In the first two posts, I introduced the basic concepts and technical details of string pools. Today I will show you how we implemented the string pool, integrated it into our SmartInspect Console and why the effort was worth it.

Implementation

I already wrote in the previous posting that I’m a big fan of hash tables. They have a great constant-time asymptotic run-time performance and consume only a reasonable amount of memory at the same time. A very rare combination. At first look, it’s not that obvious how you can achieve constant-time lookups, inserts and deletes on a set of items. Let me explain how this works. A hash table, in its simplest form, usually consists of:

  • A table / array
    The array is responsible for holding the items. The items are usually key/value pairs. For our string pool, we are only interested in the keys and can therefore ignore the values. The hash table can keep this array fixed in size or dynamically resize it depending on the current load factor (i.e. the ratio of the used array elements and the capacity of the array).
  • A hash function
    The hash function is a function which calculates a value, the hash, for a given item. This hash is then mapped directly to the index in the array.
  • Collision lists
    Since a hash table has only limited space but usually deals with an unlimited set of possible items, it cannot have a simple 1:1 relationship between items and the indices in the array. It may happen that two different items are mapped to the same index in the array. This is called a collision. Collisions are handled by allowing more than one item per array element, usually in the form of collision lists but sometimes also with collision trees or even inner hash tables.

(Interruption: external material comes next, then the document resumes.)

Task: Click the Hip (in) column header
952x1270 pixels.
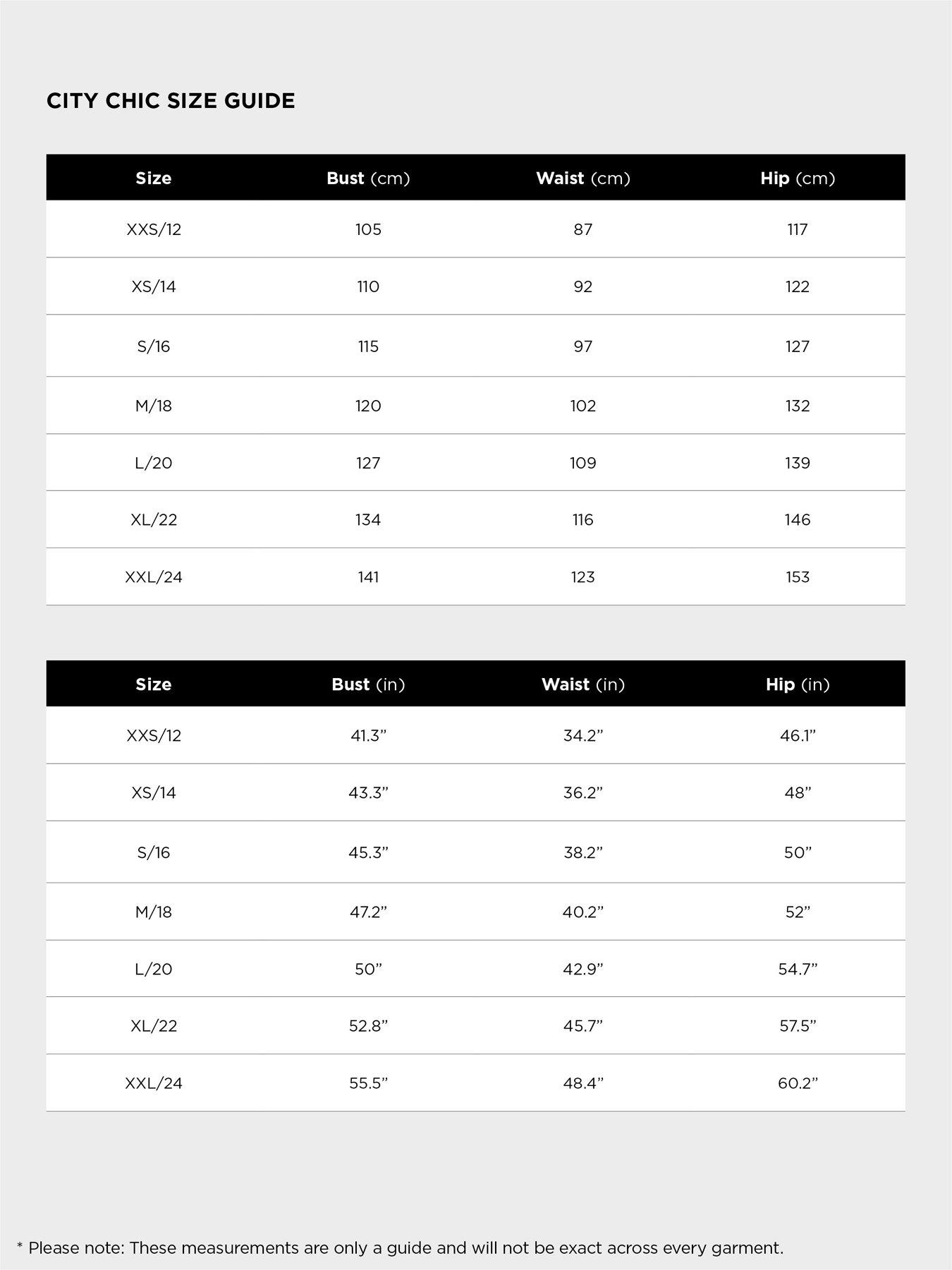Action: (797, 684)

For our string pool, we chose a configurable but fixed-size array and standard collision lists as its secondary storage. We decided against a variable-size array to avoid occasional large memory moves and the need for re-indexing the items. It also helped to keep the implementation simple. Picking a sufficiently-large array and, more importantly, a good hash function was therefore crucial:

“A good hash function is essential for good hash table performance. A poor choice of a hash function is likely to lead to clustering, in which probability of keys mapping to the same hash bucket (i.e. a collision) is significantly greater than would be expected from a random function. A nonzero collision probability is inevitable in any hash implementation, but usually the number of operations required to resolve a collision scales linearly with the number of keys mapping to the same bucket, so excess collisions will degrade performance significantly.”

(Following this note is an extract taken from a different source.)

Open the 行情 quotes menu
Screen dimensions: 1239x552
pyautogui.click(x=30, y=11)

I personally can recommend the djb2 hash function. We have used it with great success in several occasions over the years. It’s fast, easy to implement and provides a good hash distribution:

function HashOf(const S: String): Cardinal;
begin
  Result := 5381;
  for I := 1 to Length(S) do
  begin
    Result := ((Result shl 5) + Result) + Ord(S[I]);
  end;
end;

Side note: I also experimented with other hash functions such as the Bob Jenkins hash or several SBox variants. I found that, although these functions are said to provide a better hash distribution as djb2, the djb2-based string pool outperformed all other string pool variants. In several tests with our particular string pool implementation and varying inputs and array sizes, the djb2 solution sometimes even won by a factor of two or three. Not sure why this happens actually. I will investigate this, maybe that’s something for another article.

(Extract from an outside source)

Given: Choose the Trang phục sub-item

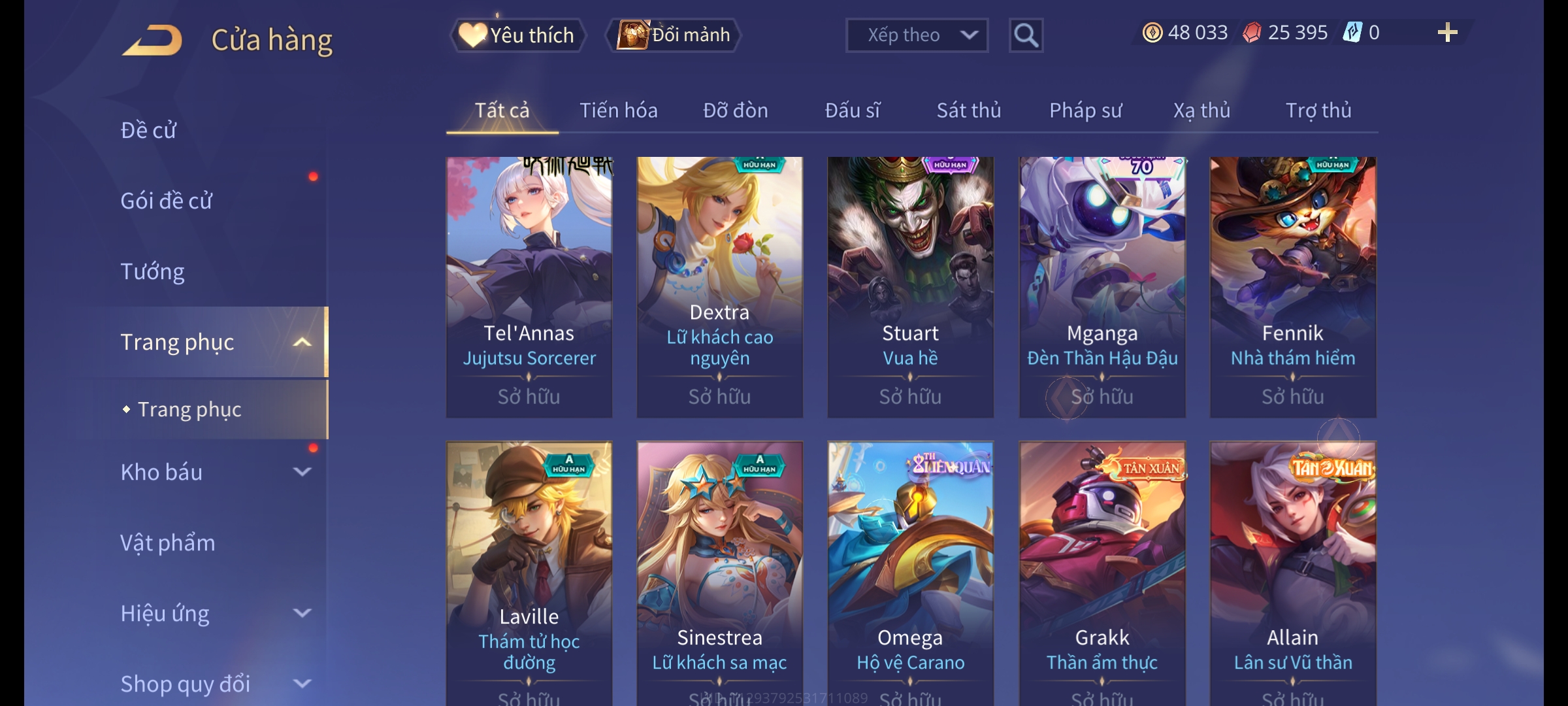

So, when putting all these pieces together and combining it with the basic string pool algorithm I gave in the previous post, interning a string now roughly looks like this:

function InternString(const S: String): String;
var
  LIndex: Integer;
  P: ...
begin
  { Hash the string and map it to the array }
  LIndex := IndexOf(S);

  { Lookup the record at the given array index }
  P := Find(LIndex);
  if not Assigned(P) then
  begin
    { Allocate a new record and add it to the table }
    ...
  end;

  { Return a reference to our interned string }
  Result := P.Value;
end;

For the threading related aspects of the string pool, we opted for the thread-local solution. This may not be right decision for all applications but makes perfect sense for the Console. Because its string input and distribution are heavily thread-local as well, spreading the string pool over all application threads wouldn’t bring many benefits. It could possibly even decrease the overall application performance. We added support for thread-locality directly to the string pool by storing the internal hash table in thread-local-storage.

Integration

Since we chose the thread-local option, we needed to add one string pool to each application thread which calls InternString for the various strings it processes and loads. The Console uses a multi-threaded approach for its log clients, so we integrated the string pool into the main thread and into each of the listener classes for the clients (TcpListener and PipeListener for handling dynamic threads and clients via TCP/IP and named pipes, respectively). The integration consists of just a few lines of code for each thread pool instance to dynamically initialize and shutdown the string pool for the particular thread (required for setting and cleaning up the hash table array). The string pools are either cleared when a dynamic client thread exits, or when a user clears the log in the main thread.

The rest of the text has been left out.